• [INPUT DATA]
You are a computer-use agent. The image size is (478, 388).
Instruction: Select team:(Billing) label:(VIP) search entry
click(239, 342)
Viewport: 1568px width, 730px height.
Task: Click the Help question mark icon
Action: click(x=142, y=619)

• [GOAL OF THE EXERCISE] Keeping each line exactly as it is, retype all of the data.

• [ANSWER SECTION]
You are a computer-use agent. The image size is (478, 388).
Instruction: Select team:(Billing) label:(VIP) search entry
click(239, 342)
Viewport: 1568px width, 730px height.
Task: Click the Help question mark icon
Action: click(x=142, y=619)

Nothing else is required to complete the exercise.